Videos du jour. CTK hits up Cam Gordon:
And the BTN talks M:
Gardner is lauded as "awfully impressive," the OL and WR "deep and talented," and "Fitz looked pretty good"; Howard Griffith entertainingly (and accidentally) refers to "Pimpkins" when talking about the defensive line. DiNardo is just nuts about Mattison.
If you'd like to compare tones, here's the MSU talk. They "lean" Maxwell at QB, but DiNardo says he couldn't pick a guy based on 147 snaps in that practice.
That poor EA midlevel exec who has to call up every team individually. Following the lead of the NCAA, the Big Ten and SEC are getting out of the licensing business with EA sports:
"Each school makes its own individual decision regarding whether or not to license their trademarks for use in the EA Sports game(s)," the SEC said in a statement. "The Southeastern Conference has chosen not to do so moving forward.

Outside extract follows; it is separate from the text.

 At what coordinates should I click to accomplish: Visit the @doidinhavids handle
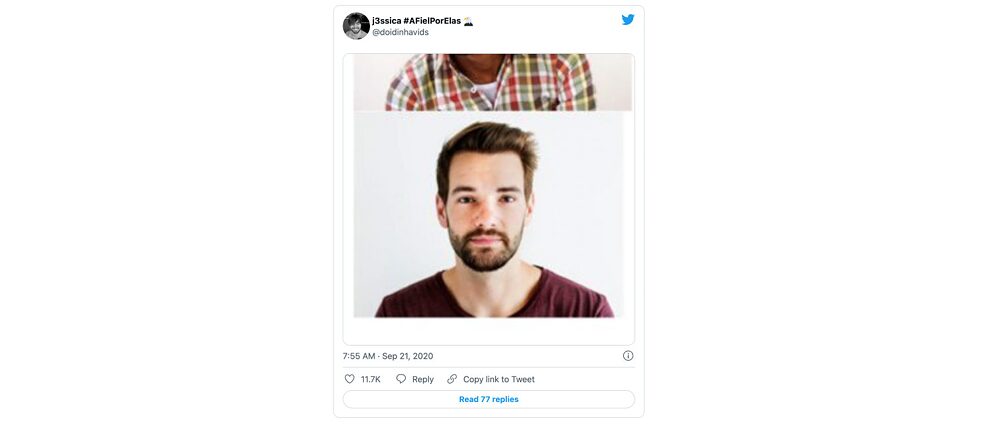(x=400, y=33)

"Neither the SEC, its member universities, nor the NCAA have ever licensed the right to use the name or likeness of any student to EA Sports."
Ed O'Bannon has 'em on the run.
Good lord man. The Schofield family would do just fine in the Amazon river:
“Schogiving” is a giant Thanksgiving party in either late July or early August, depending when the Schofield boys report to football camp. The party ballooned to 50 people this year with at least 15 pounds of pork tenderloin, a 35-pound turkey and a 20-pound ham. The food is prepared by Kathy in the Schofield kitchen.

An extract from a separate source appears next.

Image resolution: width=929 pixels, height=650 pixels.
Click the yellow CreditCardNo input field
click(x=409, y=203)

“She kind of made up a holiday,” Schofield said. “She wanted to do it. Our whole family is there. She wanted to make a giant dinner and it became our entire family and friends.”
MEAT FOR THE MEAT GOD.
CATCH FOR THE CATCH GOD. Drew Dileo was good and underused last year and it would be beneficial for the team if he was good and properly used this year. I'm generally not a fan of KC Joyner's very basic statistical whatnot articles($), but YPA is YPA:
There are a lot of reasons to think that Michigan's offense will be better in 2013 and Dileo is one of them. In the eight-game sample detailed in the aforementioned article, Dileo racked up a 12.2 overall YPA and an 11.9 YPA on passes that were thrown to him when he started the play lined up as a slot receiver. That latter trait should come in very handy as the Maize and Blue make the full transition to Al Borges' pro-style passing offense.
Joyner names Dileo a potential breakout guy if he gets more opportunities, and I'm with him. More on this in the season preview, but Dileo was very, very good a year ago and I would like him to get five opportunities a game instead of 2.5.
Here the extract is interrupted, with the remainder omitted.